**Excerpt provided**
_ _ _ _ _ _ _
The Hidden Dangers of Vaping
Study finds high amounts of metals in e-cigarette aerosols.
Ever since their appearance in 2004, electronic cigarettes have found success by cornering the market as the safer alternative to their traditional counterparts. The assumption has long been that e-cigarettes are harmless because they contain no tobacco and involve no combustion.
However, a new study published in the Environmental Health Perspectives journal last month seems to indicate otherwise. The findings of the study indicate that e-cigarettes could be potentially dangerous sources of exposure to toxic metals like Chromium, Nickel, and Lead and to metals that are toxic when inhaled, such as Manganese and Zinc.
The study, which was conducted by a team of scientists from the Johns Hopkins Bloomberg School of Public Health in Baltimore, Maryland, showed that e-cigarettes generate an aerosol by heating a solution with a metallic coil. The purpose of the investigation was to determine whether the transfer of metals from the heating coil to the e-liquid in the e-cigarette tank was dangerous.
The team, headed by senior study author Ana María Rule, sampled the refilling dispenser, aerosol, and e-liquid tanks from 56 e-cigarette devices of daily e-cigarette users. They found that aerosol mass concentrations for the detected metals exceeded current health-based limits in close to 50% or more of the samples for Chromium, Manganese, Nickel and Lead.
The ingestion of these metals can lead to a number of health issues. According to the study’s press release, “chronic inhalation of these metals has been linked to linked to lung, liver, immune, cardiovascular, and brain damage, and even cancers.”
_ _ _ _ _ _ _
**Supplied material**
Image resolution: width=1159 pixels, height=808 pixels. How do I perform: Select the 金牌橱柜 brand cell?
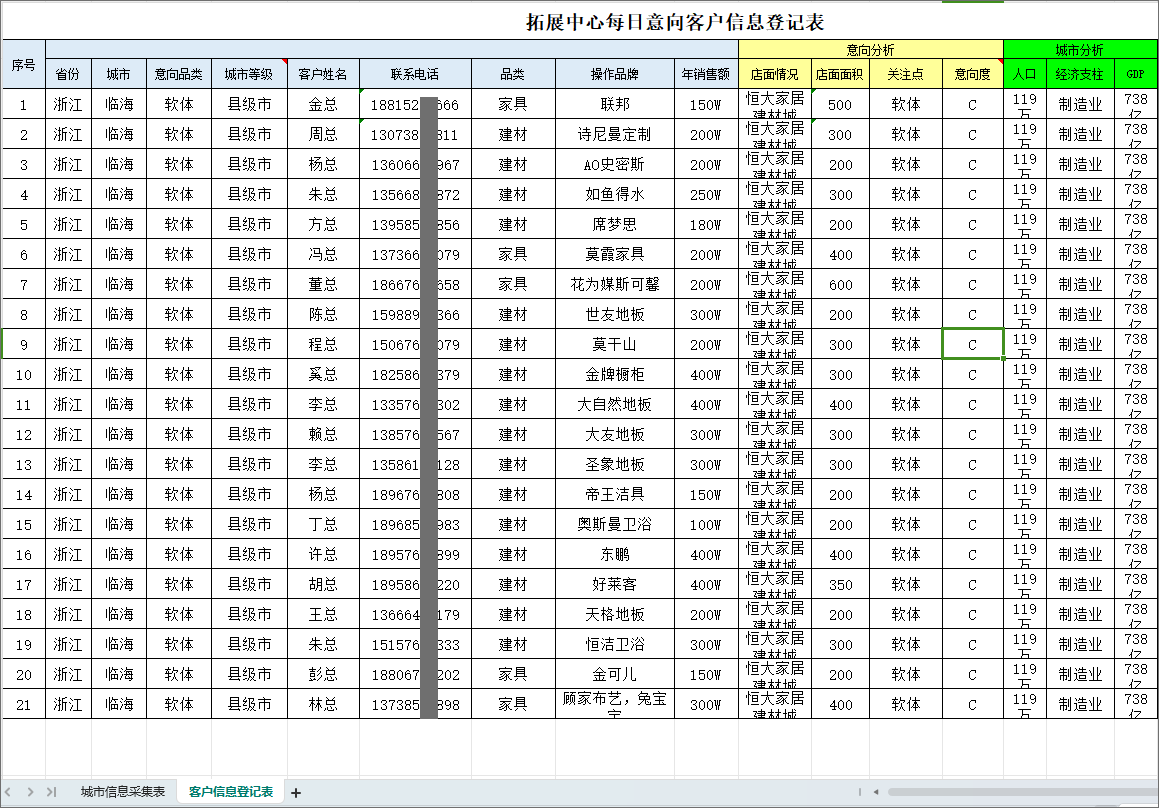tap(614, 374)
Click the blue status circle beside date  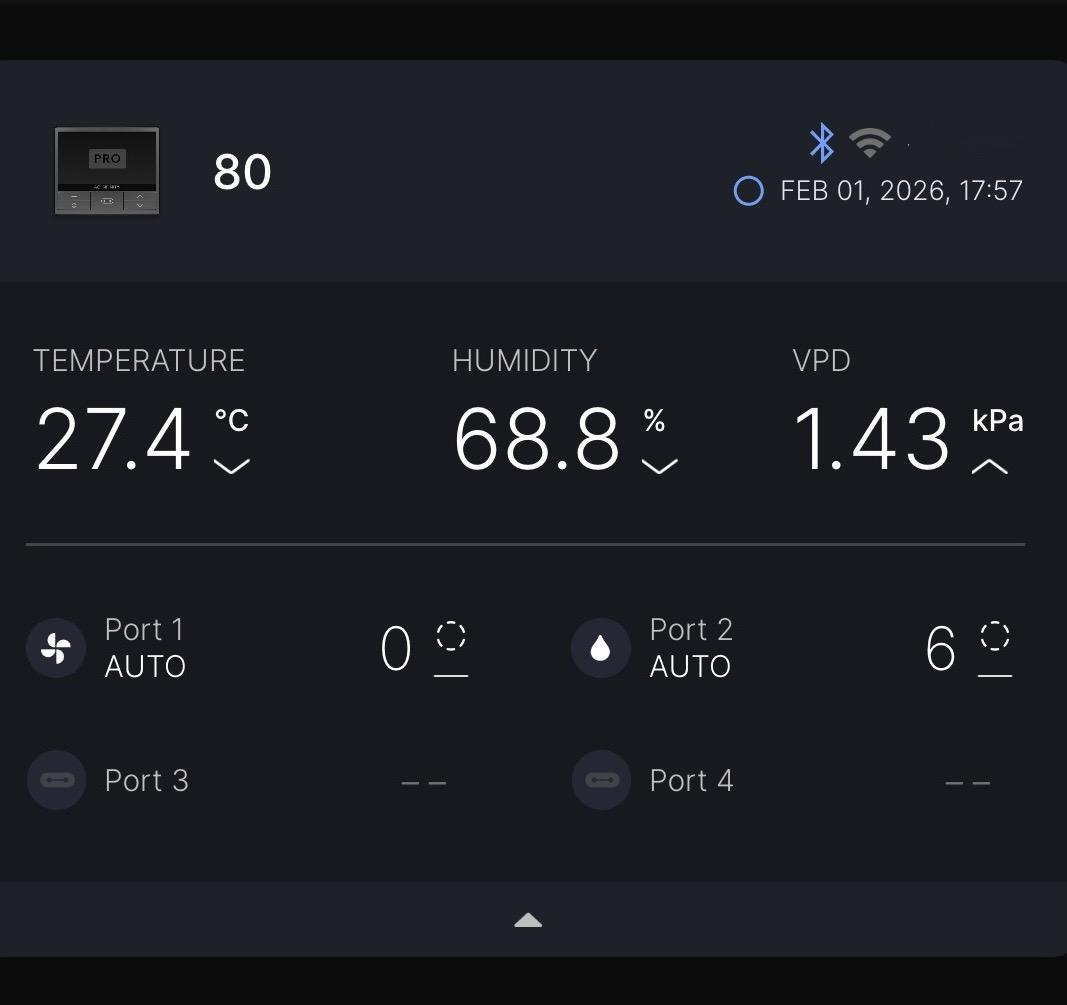click(x=748, y=191)
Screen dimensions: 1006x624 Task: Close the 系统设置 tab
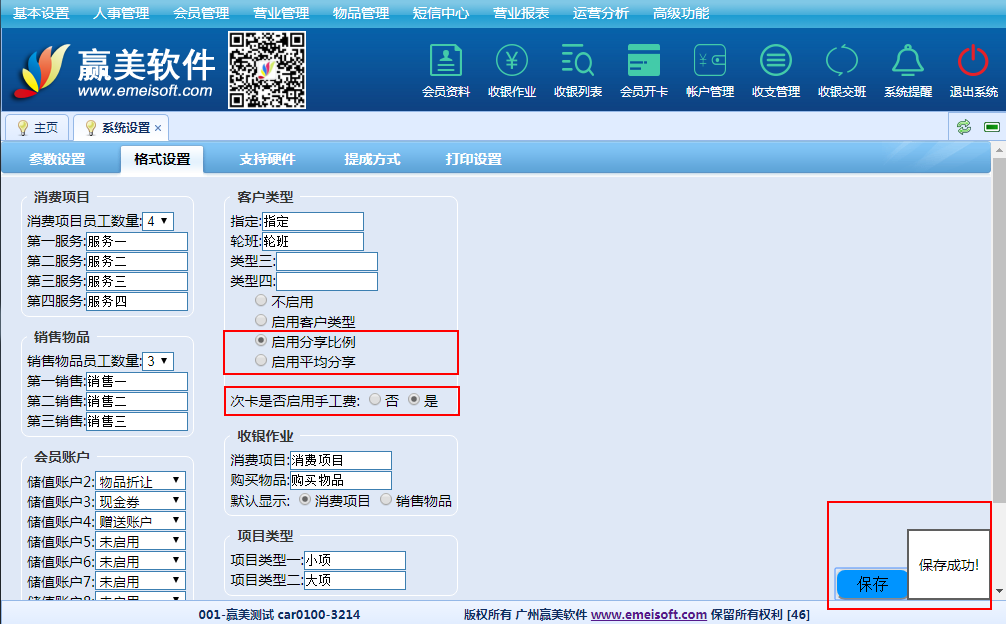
_ _ _ _ _ _ _
**Required actions**
1. List every metal named in the vaping article.
2. Print everything in the vaping article from "The Hidden Dangers" down to "involve no combustion.", without changing a word.

**Answers by item number**
1. Chromium, Nickel, Lead, Manganese, Zinc

2.
The Hidden Dangers of Vaping
Study finds high amounts of metals in e-cigarette aerosols.
Ever since their appearance in 2004, electronic cigarettes have found success by cornering the market as the safer alternative to their traditional counterparts. The assumption has long been that e-cigarettes are harmless because they contain no tobacco and involve no combustion.